Conversation avec Olivier Ducray scénariste du film Et plus si affinités.

Votre film m’a beaucoup touché.

J’en suis ravi.

C’est le cas, mais vous jouez  de la polysémie, du champ lexical et sémantique. Vous prenez le verbe toucher dans plusieurs acceptions. D’une certaine façon, ce film incarne la langue.

J’adore ça, je passe beaucoup de temps à écrire. Il faut aussi rendre hommage au film espagnol Sentimental dont nous avons tiré un remake. Nous nous en sommes beaucoup écartés lors de l’écriture avec Wilfried et Jean-Paul Bathany qui est notre co-scénariste. Nous avions carte blanche. Puisque le film est un huis clos, le texte et le jeu vont être très mis en avant. Nous avons mis beaucoup de soin à travailler les dialogues à la fois lors de l’écriture et ensuite en lecture avec les comédiens pour les mettre à leur bouche. Notre budget, le huis clos ont entraîné des contraintes bénéfiques. Nous avons tourné en vingt-et-un jours seulement, dans le décor reconstitué d’un très grand appartement.

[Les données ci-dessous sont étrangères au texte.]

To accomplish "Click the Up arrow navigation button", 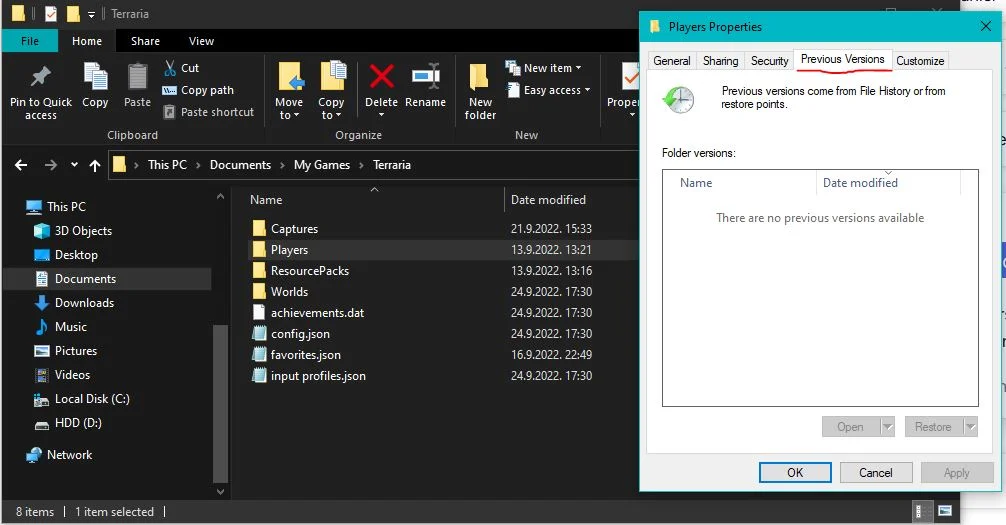I will tap(95, 165).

Ces contraintes ont participé à la réussite du rythme qui porte le film.

Absolument. Il ne faut pas qu’on s’ennuye, il faut avancer, qu’il y ait des relances. D’où le travail du texte, jusqu’au nombre de pieds des phrases que fait vivre un quatuor de comédiens extraordinaire. Le montage est la troisième étape qui contribue à travailler le rythme. Il permet de créer des moments de silence, de gêne, des accélérations.

Avec le dit, le non dit, le suggéré, les sous entendus, les regards, le décalage mots / regards… Est-ce que vous connaissez cette blague ? Trois vieux messieurs se demandent quand commence vraiment la vie. Le premier affirme que c’est au moment de la procréation, le deuxième à la naissance, le troisième assène : « La vie commence quand les enfants sont partis et quand le chien est mort ! »

Je ne connaissais pas mais c’est génial. Notre film est un peu ça. Le chien n’était pas dans le film original. Il est symbolique d’une page qui se tourne. Xavier va pouvoir arrêter de regarder ses pieds et son chien et regarder de nouveau sa femme.

Votre personnage est musicien et compositeur. Dans la vie, il faut savoir composer avec les autres, ce qu’il ne sait plus faire. Il retrouve ce talent à la fin.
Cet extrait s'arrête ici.